PBR Sells Out; Hipsters Responsible - andrewbadera
http://www.nbcchicago.com/news/business/PBR-Sells-Out-Hipsters-Responsible-94944874.html
======
harshpotatoes
Wait, hipsters drank PBR because they thought it was not popular? I thought
they drank it because it was cool to pretend to be a redneck. Also because
it's cheap, and it's also cool to pretend you're poor.

------
pasbesoin
_These "younger drinkers" looking to make a "non-mainstream" statement --
a.k.a. hipsters -- made the beer so successful that the company felt
comfortable raising prices without risking their customer following._

I guess everything old is eventually new again. I remember when the statement
Pabst made was that you were looking to get hammered for cheap (but maybe a
step above "cheapest").

Perhaps of related interest, the Schlitz brand was snapped up a couple of
years ago by a large distributor in the area, where one of the younger
generation of the family business intended to relaunch -- returning to the
circa 1930's recipe -- as a premium craft brew.

There appears to be a significant lingering value being assigned to these
brands, regardless of their intervening depreciation.

I wonder just how sticky is the presence of such public brands.

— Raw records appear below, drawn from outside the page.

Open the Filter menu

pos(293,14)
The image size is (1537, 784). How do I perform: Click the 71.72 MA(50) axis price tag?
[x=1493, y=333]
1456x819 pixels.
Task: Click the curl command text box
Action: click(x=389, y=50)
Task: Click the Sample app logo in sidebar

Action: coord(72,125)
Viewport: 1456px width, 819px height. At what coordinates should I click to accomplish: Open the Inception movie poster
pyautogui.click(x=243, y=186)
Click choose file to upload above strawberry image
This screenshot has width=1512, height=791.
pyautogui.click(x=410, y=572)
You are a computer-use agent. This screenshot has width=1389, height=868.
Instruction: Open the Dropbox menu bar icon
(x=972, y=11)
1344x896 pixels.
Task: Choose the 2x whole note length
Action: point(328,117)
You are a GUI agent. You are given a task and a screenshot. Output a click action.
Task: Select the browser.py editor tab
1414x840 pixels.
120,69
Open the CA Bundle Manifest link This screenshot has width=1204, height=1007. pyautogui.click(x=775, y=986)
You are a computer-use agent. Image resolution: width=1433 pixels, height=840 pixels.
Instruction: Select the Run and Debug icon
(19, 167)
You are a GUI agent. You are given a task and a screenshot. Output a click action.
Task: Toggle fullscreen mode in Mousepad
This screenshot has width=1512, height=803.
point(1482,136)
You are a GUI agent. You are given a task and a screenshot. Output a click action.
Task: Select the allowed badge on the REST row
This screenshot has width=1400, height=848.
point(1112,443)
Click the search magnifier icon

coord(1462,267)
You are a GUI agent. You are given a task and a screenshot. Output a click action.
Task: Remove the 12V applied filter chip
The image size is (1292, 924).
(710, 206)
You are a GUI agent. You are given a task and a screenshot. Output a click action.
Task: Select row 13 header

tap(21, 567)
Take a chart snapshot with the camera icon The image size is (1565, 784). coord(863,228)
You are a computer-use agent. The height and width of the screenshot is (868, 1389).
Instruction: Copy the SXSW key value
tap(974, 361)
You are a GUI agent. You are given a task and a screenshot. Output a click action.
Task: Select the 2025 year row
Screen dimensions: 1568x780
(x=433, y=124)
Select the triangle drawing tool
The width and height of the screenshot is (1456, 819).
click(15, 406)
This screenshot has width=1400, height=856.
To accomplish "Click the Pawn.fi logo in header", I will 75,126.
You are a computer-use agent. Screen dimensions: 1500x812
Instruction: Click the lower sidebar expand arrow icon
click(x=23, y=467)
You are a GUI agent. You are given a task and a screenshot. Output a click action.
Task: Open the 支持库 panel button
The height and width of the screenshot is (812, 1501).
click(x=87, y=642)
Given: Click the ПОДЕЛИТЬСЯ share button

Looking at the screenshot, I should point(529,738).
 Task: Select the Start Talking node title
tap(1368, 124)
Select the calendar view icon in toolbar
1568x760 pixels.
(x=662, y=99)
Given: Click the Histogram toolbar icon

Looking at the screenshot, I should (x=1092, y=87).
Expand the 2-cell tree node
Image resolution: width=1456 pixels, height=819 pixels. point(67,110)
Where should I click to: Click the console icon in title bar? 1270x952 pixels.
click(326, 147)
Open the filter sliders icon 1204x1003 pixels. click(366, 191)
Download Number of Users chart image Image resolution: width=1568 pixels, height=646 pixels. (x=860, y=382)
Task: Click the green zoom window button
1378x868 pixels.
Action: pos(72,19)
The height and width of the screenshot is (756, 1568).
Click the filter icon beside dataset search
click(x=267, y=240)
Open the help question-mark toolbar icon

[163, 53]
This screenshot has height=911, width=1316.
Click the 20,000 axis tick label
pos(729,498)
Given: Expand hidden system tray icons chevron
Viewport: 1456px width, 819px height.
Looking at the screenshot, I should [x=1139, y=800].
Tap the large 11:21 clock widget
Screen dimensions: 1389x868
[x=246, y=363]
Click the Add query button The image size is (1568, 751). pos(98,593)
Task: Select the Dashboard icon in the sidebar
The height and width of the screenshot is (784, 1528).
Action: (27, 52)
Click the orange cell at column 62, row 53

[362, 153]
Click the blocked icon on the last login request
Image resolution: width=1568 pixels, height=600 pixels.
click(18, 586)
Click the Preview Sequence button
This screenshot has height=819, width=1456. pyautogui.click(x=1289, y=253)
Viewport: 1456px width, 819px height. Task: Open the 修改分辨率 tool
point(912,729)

And whether
there is a common interval between their degradation and renewal; some
timeframe short enough that they remain in the memory of a younger generation,
but long enough that the accumulated or final negative connotations have been
lost or don't carry significance with them.

In the tech world, IBM seemed to go through something somewhat similar with
regard to brand when it sort of embraced open source (which surge in brand
value we seem to be moving beyond). And HP has worked to unbury itself from
its "Compaqification". Mentioning these is a stretch in terms of comparison,
but the industry is young enough that the long term role of brands seems
something of an open question.